Le soluzioni giuridiche

Se prima si avevano solo in ambito penalistico sentenze, tra le quali la Cassazione Penale n. 27995/09, che condannavano il genitore affidatario, colpevole di aver eluso il provvedimento presidenziale in ordine all'affidamento del minore, impedendo in tal modo il corretto esercizio del diritto di visita, negli ultimi tempi si iniziano a leggere pronunce giurisprudenziali anche in ambito civilistico.

Ciò premesso, la giurisprudenza, quando è stata chiamata a pronunciarsi sulla questione in esame, ha sempre ritenuto prevalente e prioritario il diritto alla bigenitorialità del minore rispetto alla volontà dello stesso, benché una simile decisione rischi potenzialmente di creare un trauma nel bambino.

La sentenza n. 7041/2013, che decideva in merito ad un caso in cuil'affidatario principale negativizzava la figura dell'altro genitore agli occhi del figlio, al punto che quest'ultimo non intendeva più incontrarlo o, in sua presenza, aveva comportamenti di deciso rigetto nei suoi confronti, si pronunciava nel senso di affermare che i comportamenti del genitore affidatario, nel ledere il fondamentale diritto alla bigenitorialità del minore, influenzavano anche il suo diritto ad una crescita il più possibile serena ed equilibrata, incidendo inevitabilmente sul suo sano sviluppo psicologico.
+ + + +
**COMPITO A**: Stabilisca se ciascuna delle seguenti affermazioni concorda con il brano sulle soluzioni giuridiche, rispondendo sì o no e citando le parole del brano che lo dimostrano: (i) la sentenza della Cassazione Penale n. 27995/09 è tra quelle che condannavano il genitore affidatario; (ii) la giurisprudenza ha sempre fatto prevalere la volontà del minore sul suo diritto alla bigenitorialità; (iii) secondo la sentenza n. 7041/2013, i comportamenti del genitore affidatario incidevano sullo sviluppo psicologico del minore.
**COMPITO B**: Nel brano sulle soluzioni giuridiche, quale diritto la giurisprudenza ha sempre considerato prevalente rispetto alla volontà del minore?
**COMPITO C**: Riprenda il brano sulle soluzioni giuridiche dal punto in cui termina e ne prosegua la stesura.

**DATI FORNITI**:
+ + + +
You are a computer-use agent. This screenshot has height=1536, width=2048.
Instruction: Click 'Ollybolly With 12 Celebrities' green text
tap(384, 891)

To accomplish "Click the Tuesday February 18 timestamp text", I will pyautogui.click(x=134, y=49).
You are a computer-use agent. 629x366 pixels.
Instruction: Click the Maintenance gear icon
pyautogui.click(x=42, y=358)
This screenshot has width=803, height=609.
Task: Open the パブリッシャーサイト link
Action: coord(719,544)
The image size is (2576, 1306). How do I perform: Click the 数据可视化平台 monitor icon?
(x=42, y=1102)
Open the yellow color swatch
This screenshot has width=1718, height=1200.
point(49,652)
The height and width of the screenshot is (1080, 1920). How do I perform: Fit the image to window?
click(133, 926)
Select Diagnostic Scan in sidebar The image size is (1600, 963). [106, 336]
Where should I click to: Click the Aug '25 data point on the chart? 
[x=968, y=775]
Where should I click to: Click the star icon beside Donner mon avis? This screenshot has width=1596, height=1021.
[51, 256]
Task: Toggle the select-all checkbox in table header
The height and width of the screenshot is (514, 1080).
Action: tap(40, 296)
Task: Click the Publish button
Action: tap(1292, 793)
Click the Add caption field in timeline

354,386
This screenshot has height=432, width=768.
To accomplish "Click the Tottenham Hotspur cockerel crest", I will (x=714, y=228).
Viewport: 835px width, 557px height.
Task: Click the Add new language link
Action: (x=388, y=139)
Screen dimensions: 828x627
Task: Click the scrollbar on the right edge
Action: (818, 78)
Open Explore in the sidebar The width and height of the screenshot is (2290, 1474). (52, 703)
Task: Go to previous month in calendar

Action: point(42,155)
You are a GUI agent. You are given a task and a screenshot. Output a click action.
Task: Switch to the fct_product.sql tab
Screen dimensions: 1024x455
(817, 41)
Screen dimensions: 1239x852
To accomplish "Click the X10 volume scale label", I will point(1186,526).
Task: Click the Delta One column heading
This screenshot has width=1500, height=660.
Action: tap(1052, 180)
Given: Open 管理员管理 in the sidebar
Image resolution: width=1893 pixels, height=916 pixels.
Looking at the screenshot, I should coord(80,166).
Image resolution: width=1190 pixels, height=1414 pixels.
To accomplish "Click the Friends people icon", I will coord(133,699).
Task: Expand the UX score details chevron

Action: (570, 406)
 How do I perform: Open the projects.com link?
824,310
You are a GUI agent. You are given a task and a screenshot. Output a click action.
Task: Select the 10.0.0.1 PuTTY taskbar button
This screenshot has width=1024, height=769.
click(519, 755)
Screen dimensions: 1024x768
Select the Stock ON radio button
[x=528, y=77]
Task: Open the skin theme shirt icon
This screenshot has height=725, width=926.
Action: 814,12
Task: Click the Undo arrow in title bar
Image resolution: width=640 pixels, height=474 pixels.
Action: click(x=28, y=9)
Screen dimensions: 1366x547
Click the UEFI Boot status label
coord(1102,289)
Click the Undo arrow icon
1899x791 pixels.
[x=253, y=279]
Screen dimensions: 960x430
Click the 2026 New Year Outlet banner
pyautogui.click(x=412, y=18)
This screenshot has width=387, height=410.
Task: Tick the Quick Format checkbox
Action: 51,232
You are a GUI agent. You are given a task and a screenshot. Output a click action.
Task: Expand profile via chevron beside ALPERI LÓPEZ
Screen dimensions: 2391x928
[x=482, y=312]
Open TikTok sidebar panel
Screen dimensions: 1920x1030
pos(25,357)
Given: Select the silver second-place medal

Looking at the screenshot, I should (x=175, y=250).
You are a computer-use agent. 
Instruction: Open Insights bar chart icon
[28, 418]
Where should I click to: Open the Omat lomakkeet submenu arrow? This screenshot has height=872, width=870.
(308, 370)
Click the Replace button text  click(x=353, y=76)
+ + + +
**RISPOSTA ATTESA A**:
(i) Sì: "tra le quali la Cassazione Penale n. 27995/09, che condannavano il genitore affidatario".
(ii) No: "ha sempre ritenuto prevalente e prioritario il diritto alla bigenitorialità del minore rispetto alla volontà dello stesso".
(iii) Sì: "incidendo inevitabilmente sul suo sano sviluppo psicologico".

**RISPOSTA ATTESA B**: Il diritto alla bigenitorialità del minore.

**RISPOSTA ATTESA C**:
Allo stesso modo, anchela sentenza della Cassazionen. 6919/2016, sul tema, stabilisce che «tenuto conto che tra i requisiti di idoneità genitoriale rileva anche la capacità di preservare la continuità delle relazioni parentali con l'altro genitore, a tutela del diritto del figlio alla bigenitorialità e alla crescita equilibrata e serena».

Inoltre il giudizio prognostico «deve essere effettuato nell'esclusivo interesse morale e materiale della prole, esaminando la capacità dei genitori di crescere ed educare i figli nella nuova situazione creatasi a seguito della disgregazione dell'unione, tenendo nel dovuto conto, in base ad elementi oggettivi, il modo in cui i genitori in precedenza hanno svolto i propri compiti, le rispettive capacità di relazione affettiva, la loro personalità , l'ambiente sociale e familiare che ciascuno di loro può offrire alla prole, fermo restando in ogni caso il rispetto del principio della bigenitorialità, che deve essere inteso come presenza affettivo – relazionale di entrambi i genitori nella vita dei figli, in modo da garantire loro una stabile e salda relazione emotiva con entrambi i genitori, che hanno il dovere di collaborare per la loro cura, assistenza, educazione e istruzione».

Pertanto, ai fini della pronuncia circa l'affidamento o collocamento della prole, è fondamentale operare un esame in merito alla capacità dei genitori di individuare i prioritari interessi e bisogni della prole, tra i quali l'individuazione delle loro esigenze affettive, che si identificano anche nel preservare il loro diritto a beneficiare della presenza di entrambi i genitori e dei rispettivi parenti, al di là dei rapporti intercorrenti tra i genitori e le rispettive famiglie d'origine.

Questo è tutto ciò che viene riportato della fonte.